Indexes in SQL Server

One of the physical storage structures provided by most SQL-based DBMS is an index, which is a structure that provides rapid access to the rows of a table based on the values of one or more columns.
Indexes speed up the querying process by providing swift access to rows in the data tables, similarly to the way a book’s index helps you find information quickly within that book.
Indexes are created on columns in tables or views.

What are the data types on which indexes cannot be created?

We can create indexes on most columns in a table or a view. The exceptions are primarily those columns configured with large object (LOB) data types, such as image, text, and varchar (max).

Index Structures

Some DBMS products support two or more different types of indexes, which are optimized for different types of database access:

B-tree index – It uses a tree structure of index entries and index blocks (groups of index entries) to organize the data values that it contains into ascending or descending order. This structure is hierarchical in nature, with the root node at the top of the hierarchy and the leaf nodes at the bottom. This type of index, which is the default type in nearly all DBMS products, provides efficient searching for a single value or for a range of values, such as the search required for an inequality comparison operator or a range test (BETWEEN) operation.

Hash index – It uses a randomizing technique to place all of the possible data values into a moderate number of buckets within the index. Since a given data value is always placed into the same bucket, the DBMS can search for that value simply by locating the appropriate bucket and searching within it. But the assignment of values to buckets does not preserve the order of data values, so a hash index cannot be used for inequality or range searches.

T-tree index – It is a variation of the B-tree index that is optimized for in-memory databases.

Bitmap index – It is useful when there are a relatively small number of possible data values.

Index-organized table – It is relatively a new option that stores the entire table in the index. This is useful for tables that have few columns other than the primary key, such as code lookup tables that typically have only a code (such as a department code) and a description (such as a department name).

Index Types

Implicit Index: They are created when a column is explicitly defined with PRIMARY KEY, UNIQUE KEY constraint.

Explicit Index: They are created using the "CREATE INDEX …" syntax.
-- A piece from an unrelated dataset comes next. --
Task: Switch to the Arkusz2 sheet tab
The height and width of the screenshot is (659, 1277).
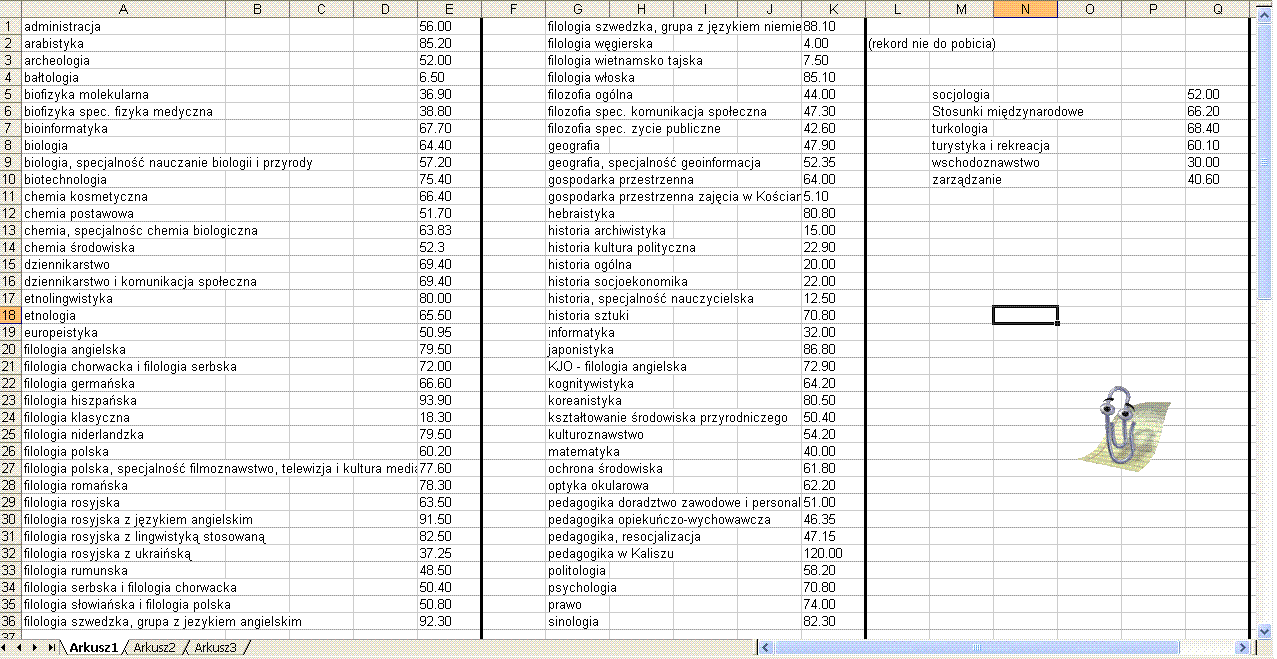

Clustered Index: A clustered index stores the actual data rows at the leaf level of the index. It is like a telephone directory, where you find the entry you are looking for.
An important characteristic of the clustered index is that the indexed values are sorted in either ascending or descending order. As a result, there can be only one clustered index on a table or view because the set of rows can be maintained in only one order at a time.
In addition, data in a table is sorted only if a clustered index has been defined on a table.
Clustered Index is also called Physical Index.

Note: A table that has a clustered index is referred to as a clustered table. A table that has no clustered index is referred to as a heap.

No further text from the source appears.